I like Greg Rose's solution best:

> There is a fairly standard technique for handling things like this.
> 1. encode your number N into a 133-bit string S
> 2. encrypt S with your favourite 133-bit block cipher (see below)
> 3. decode S to a number N'
> 4. if N' >= 10^40, goto 2 (that is, re-encrypt until it is in range)
> 5. N' is your answer.

This is Rich Schroeppel's trick from his Hasty Pudding cipher, a somewhat
under-rated AES submission IMO. HPC originated not only this trick,
but also the idea of tweakable encryption, which has turned out to be
important for disk encryption. The Black-Rogaway paper referenced earlier
has a proof of security of this construction.

> So, you don't have a 133-bit block cipher lying around? No worries, I'll 
> sell you one ;-). Actually that is easy too.
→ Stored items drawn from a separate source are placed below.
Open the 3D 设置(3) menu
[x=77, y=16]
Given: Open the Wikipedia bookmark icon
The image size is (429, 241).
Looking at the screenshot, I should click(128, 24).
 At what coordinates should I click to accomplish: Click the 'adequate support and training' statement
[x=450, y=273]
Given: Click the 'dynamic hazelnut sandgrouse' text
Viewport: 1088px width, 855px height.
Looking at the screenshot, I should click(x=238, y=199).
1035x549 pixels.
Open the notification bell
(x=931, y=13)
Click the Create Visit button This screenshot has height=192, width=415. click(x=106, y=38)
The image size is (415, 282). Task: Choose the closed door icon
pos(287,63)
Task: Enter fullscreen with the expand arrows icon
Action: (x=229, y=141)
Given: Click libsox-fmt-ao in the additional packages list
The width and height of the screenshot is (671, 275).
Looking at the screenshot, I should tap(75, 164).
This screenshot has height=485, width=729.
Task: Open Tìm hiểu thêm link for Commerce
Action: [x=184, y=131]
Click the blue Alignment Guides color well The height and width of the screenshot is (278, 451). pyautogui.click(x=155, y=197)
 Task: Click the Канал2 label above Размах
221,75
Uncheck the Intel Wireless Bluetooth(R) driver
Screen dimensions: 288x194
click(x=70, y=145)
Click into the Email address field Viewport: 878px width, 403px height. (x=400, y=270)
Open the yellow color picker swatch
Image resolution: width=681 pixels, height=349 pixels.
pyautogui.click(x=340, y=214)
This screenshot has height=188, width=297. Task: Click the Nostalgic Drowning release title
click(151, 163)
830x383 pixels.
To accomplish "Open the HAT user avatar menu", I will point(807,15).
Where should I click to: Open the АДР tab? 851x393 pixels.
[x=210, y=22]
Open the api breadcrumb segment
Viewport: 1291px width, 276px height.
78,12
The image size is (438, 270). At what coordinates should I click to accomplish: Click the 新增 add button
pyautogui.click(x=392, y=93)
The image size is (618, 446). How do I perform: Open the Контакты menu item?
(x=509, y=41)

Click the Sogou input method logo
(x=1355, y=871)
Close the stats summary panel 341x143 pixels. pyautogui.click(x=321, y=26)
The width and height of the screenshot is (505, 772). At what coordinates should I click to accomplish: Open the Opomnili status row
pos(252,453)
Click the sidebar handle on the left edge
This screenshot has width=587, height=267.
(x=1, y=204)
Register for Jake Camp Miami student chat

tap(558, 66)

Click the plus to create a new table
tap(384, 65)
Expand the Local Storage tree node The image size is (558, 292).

Take a trustworthy 128-bit 
> block cipher like AES. To encrypt, do:
> 1. Encrypt the first 128 bits (ECB mode)
> 2. Encrypt the last 128 bits (also ECB mode).

I didn't understand this at first, but I finally saw that the point is to
do the encryptions in-place; step 1 replaces the first 128 bits of the
data with the encryption, and similarly for step 2. This is equivalent
to doing CBC mode with a fixed IV of 0, and ciphertext stealing for the
final partial block of 5 bits.

> To decrypt, do decryptions in the reverse order, obviously. It's easy to 
> see that this is a secure permutation if AES itself is, depending on 
> your definition of secure; if you add a third step, to re-encrypt the 
> first 128 bits, it is truly secure. (Without the third step, tweaking a 
> bit in the first 5 bits will often leave the last 5 unchanged on 
> decryption, which is clearly a distinguishing attack; the third 
> encryption makes it an all-or-nothing transform.)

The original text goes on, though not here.